**Records supplied:**
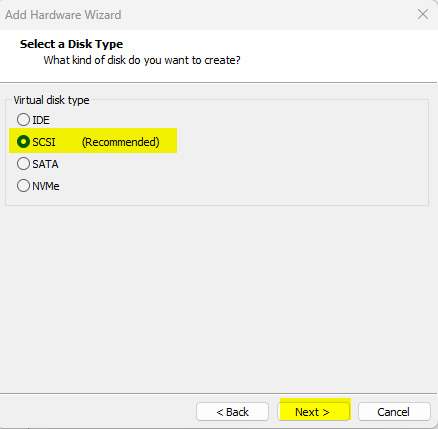Proceed with the Next > button
The width and height of the screenshot is (438, 429).
(x=313, y=412)
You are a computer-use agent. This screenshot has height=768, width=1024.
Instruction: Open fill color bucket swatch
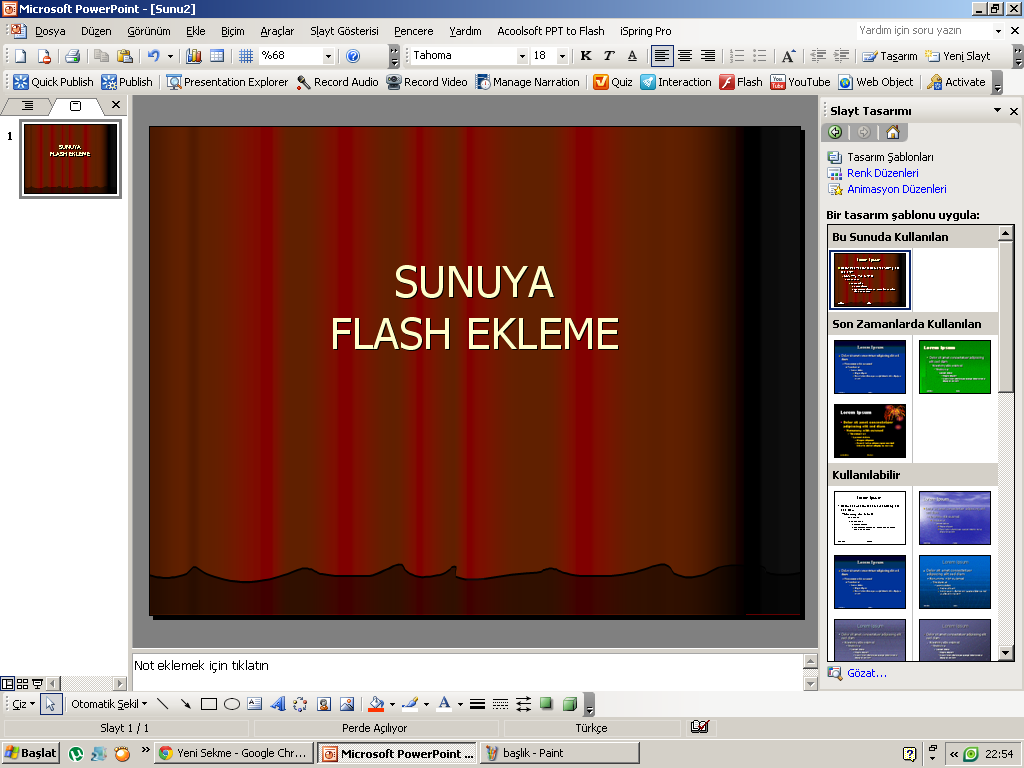tap(376, 704)
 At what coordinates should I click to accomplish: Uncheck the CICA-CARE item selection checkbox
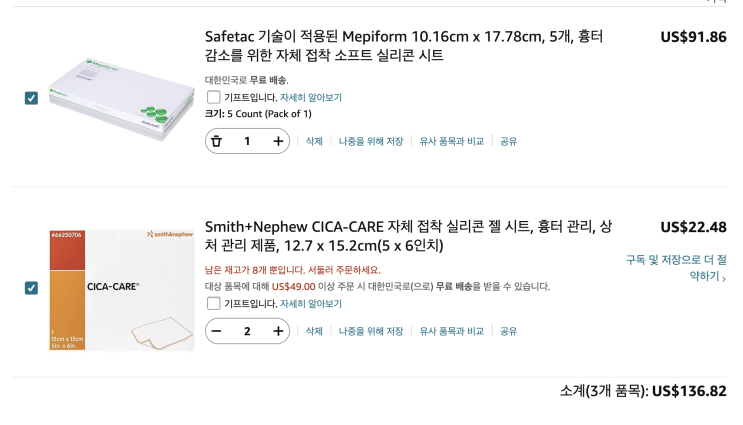pos(31,288)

**What to work on:** With the pictures left out, give again exactly the lines from the one with "You are a computer-use" through the end of the data, both included.

**Response for this exercise:**
You are a computer-use agent. This screenshot has height=768, width=1024.
Instruction: Open fill color bucket swatch
tap(376, 704)
 At what coordinates should I click to accomplish: Uncheck the CICA-CARE item selection checkbox
pos(31,288)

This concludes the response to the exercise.